TASK DIRECTIONS: Look through the data below. Pick out the lines holding the string "Change".

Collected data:
——————————
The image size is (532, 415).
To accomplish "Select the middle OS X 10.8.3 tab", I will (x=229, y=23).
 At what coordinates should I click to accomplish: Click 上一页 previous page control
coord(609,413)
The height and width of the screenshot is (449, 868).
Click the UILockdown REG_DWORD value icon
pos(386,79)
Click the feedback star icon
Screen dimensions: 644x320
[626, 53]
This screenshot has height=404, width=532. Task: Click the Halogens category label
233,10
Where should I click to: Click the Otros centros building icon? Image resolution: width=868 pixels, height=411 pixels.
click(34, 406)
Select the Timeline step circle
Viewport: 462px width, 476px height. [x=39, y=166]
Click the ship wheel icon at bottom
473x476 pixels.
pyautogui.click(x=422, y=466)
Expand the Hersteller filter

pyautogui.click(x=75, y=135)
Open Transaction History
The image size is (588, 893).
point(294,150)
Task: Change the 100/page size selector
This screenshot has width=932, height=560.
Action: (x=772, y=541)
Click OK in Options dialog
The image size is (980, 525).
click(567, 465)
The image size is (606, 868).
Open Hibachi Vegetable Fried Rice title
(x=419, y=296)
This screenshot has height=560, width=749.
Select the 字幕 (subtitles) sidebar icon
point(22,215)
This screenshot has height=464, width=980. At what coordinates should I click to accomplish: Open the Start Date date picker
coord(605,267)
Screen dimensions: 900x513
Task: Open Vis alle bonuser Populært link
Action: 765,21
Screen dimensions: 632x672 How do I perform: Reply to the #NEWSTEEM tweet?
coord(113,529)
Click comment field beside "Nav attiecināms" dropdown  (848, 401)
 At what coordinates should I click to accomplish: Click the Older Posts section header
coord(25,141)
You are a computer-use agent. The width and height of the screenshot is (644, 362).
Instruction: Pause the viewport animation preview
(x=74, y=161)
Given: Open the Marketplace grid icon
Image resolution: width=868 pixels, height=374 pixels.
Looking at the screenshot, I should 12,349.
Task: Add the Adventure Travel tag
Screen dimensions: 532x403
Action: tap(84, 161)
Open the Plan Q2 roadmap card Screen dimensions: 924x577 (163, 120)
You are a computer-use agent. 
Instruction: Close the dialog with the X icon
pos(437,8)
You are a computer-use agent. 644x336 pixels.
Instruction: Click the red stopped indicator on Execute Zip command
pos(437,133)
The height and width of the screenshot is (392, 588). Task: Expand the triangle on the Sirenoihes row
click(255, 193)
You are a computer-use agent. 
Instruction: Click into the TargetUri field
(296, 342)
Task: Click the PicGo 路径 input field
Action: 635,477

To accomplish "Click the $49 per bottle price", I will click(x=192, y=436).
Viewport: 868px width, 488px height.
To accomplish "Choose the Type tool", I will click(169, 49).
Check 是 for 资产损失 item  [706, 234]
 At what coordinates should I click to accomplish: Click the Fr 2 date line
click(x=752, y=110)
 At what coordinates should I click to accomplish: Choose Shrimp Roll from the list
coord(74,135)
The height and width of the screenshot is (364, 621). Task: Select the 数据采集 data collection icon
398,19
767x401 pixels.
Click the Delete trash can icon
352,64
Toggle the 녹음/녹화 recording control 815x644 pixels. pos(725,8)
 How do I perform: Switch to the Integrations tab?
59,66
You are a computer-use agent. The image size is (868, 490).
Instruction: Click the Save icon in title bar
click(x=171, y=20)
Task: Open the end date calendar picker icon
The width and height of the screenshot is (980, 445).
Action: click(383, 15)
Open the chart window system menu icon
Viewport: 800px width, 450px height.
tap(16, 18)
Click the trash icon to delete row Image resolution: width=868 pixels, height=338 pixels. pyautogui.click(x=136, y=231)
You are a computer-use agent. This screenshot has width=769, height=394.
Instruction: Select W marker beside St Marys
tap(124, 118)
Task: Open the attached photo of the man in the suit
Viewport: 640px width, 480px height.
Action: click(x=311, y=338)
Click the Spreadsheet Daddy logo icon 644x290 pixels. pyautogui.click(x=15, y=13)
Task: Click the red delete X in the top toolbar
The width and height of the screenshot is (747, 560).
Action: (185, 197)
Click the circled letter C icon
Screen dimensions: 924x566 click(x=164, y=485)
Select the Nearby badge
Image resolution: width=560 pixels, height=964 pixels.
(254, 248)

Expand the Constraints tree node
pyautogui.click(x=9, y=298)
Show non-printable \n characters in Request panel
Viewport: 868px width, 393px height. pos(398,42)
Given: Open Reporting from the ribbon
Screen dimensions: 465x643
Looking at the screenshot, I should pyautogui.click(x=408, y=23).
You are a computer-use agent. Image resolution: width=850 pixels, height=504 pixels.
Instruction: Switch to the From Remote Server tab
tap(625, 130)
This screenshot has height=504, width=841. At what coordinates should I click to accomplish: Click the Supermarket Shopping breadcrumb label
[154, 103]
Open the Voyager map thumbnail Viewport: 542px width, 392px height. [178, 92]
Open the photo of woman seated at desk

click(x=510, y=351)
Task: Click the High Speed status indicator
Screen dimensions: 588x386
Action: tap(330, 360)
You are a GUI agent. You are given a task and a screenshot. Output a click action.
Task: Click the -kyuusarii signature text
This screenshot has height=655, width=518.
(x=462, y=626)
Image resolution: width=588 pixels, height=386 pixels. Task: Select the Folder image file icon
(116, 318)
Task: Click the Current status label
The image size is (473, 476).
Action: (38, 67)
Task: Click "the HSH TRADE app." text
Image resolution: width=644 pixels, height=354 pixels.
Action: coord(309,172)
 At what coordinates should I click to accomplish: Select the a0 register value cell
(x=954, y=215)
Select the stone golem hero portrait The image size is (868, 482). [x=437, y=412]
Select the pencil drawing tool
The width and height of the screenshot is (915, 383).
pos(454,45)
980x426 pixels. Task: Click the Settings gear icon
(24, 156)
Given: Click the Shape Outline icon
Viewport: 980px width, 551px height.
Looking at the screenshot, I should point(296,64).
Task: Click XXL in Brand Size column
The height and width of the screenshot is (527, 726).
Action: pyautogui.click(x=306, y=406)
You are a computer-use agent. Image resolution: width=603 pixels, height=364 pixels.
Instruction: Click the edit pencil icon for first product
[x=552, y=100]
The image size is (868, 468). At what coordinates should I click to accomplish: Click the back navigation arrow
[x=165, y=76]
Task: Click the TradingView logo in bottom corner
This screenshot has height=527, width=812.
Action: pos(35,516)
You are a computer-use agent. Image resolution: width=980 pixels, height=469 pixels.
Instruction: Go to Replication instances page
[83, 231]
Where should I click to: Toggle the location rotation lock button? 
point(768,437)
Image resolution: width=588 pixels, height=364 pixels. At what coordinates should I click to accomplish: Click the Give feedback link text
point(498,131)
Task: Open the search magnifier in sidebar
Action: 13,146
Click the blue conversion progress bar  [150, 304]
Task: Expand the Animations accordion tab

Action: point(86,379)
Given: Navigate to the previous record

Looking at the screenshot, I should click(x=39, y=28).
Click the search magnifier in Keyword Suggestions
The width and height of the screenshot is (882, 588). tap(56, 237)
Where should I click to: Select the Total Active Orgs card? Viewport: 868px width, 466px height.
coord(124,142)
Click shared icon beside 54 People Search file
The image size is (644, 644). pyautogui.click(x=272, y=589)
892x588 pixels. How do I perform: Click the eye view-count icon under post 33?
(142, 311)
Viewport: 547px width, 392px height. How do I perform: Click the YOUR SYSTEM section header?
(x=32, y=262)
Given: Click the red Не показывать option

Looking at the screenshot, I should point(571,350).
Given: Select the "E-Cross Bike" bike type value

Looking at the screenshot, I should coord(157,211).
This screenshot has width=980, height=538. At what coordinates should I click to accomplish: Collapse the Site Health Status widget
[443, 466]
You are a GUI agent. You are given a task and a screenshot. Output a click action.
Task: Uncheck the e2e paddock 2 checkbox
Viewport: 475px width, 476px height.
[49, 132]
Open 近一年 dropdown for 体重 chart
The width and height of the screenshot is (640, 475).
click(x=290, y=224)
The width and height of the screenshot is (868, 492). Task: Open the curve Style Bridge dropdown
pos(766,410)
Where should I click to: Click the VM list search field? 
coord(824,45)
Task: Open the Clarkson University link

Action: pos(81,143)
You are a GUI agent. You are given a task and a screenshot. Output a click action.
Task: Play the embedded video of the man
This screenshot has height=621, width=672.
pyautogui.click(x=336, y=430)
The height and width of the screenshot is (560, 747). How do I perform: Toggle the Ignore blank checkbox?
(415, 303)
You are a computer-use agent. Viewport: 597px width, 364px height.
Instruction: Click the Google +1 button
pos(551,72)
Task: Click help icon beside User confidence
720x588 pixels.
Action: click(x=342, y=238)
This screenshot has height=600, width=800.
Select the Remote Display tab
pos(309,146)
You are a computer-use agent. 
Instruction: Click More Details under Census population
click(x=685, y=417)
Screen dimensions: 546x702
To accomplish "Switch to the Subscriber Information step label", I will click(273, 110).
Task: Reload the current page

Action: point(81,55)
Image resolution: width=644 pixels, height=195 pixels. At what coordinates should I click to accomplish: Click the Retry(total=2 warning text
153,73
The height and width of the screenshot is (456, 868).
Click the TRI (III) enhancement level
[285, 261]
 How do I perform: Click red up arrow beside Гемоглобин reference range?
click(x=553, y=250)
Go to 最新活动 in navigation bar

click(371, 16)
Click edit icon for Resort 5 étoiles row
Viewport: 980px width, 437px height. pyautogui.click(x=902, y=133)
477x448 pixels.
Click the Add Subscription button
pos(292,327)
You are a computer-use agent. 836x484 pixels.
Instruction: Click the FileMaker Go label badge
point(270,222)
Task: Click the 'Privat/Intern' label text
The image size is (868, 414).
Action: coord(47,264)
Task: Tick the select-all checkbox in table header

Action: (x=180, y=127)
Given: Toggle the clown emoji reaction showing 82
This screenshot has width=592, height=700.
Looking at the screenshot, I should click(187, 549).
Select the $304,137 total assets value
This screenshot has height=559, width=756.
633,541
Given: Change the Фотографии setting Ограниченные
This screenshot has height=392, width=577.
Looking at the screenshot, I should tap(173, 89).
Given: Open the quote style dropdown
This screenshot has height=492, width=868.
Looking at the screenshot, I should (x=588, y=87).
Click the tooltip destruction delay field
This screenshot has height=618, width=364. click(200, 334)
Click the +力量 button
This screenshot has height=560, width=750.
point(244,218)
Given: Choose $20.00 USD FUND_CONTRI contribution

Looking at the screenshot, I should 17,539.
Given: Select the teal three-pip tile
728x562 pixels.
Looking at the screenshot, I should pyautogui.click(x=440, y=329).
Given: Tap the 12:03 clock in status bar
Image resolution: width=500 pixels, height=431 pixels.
——————————
FINISHED TASK:
Task: Change the 100/page size selector
Given: Change the Фотографии setting Ограниченные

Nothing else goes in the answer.